The task
Extract from the listing below every line from the one containing "Open the Help menu" up to and including the one containing "point(190,6)", reproducing them verbatim. Omit the pictures.

Input material
————
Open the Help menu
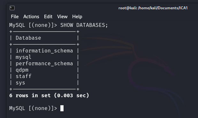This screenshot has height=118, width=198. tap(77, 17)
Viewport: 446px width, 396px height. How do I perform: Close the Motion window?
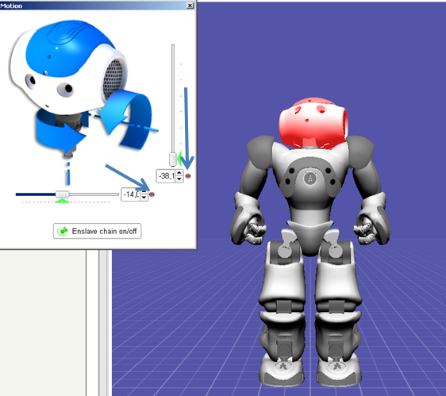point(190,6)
————
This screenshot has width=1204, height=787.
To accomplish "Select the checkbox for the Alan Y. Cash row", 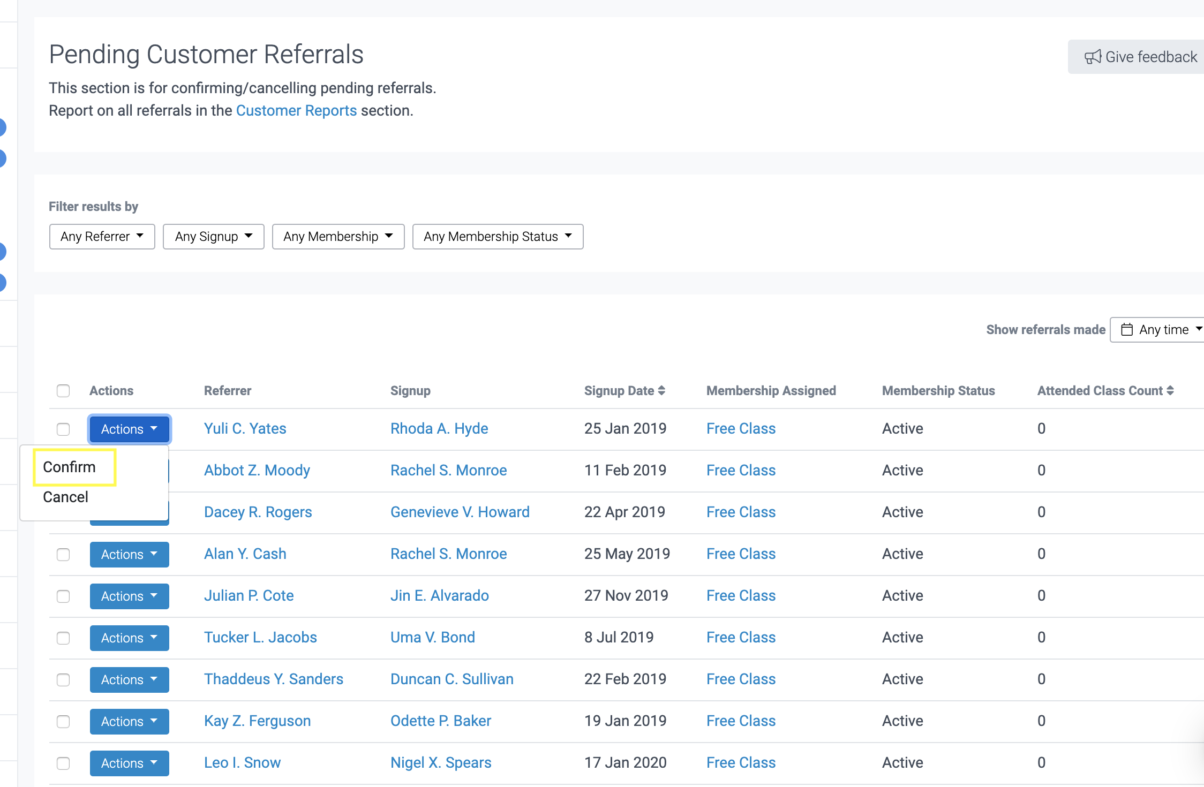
————
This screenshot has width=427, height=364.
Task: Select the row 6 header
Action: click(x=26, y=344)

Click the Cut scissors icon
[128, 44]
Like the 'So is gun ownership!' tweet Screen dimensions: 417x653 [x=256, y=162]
————
Task response
Open the Help menu
This screenshot has height=118, width=198. tap(77, 17)
Viewport: 446px width, 396px height. How do I perform: Close the Motion window?
point(190,6)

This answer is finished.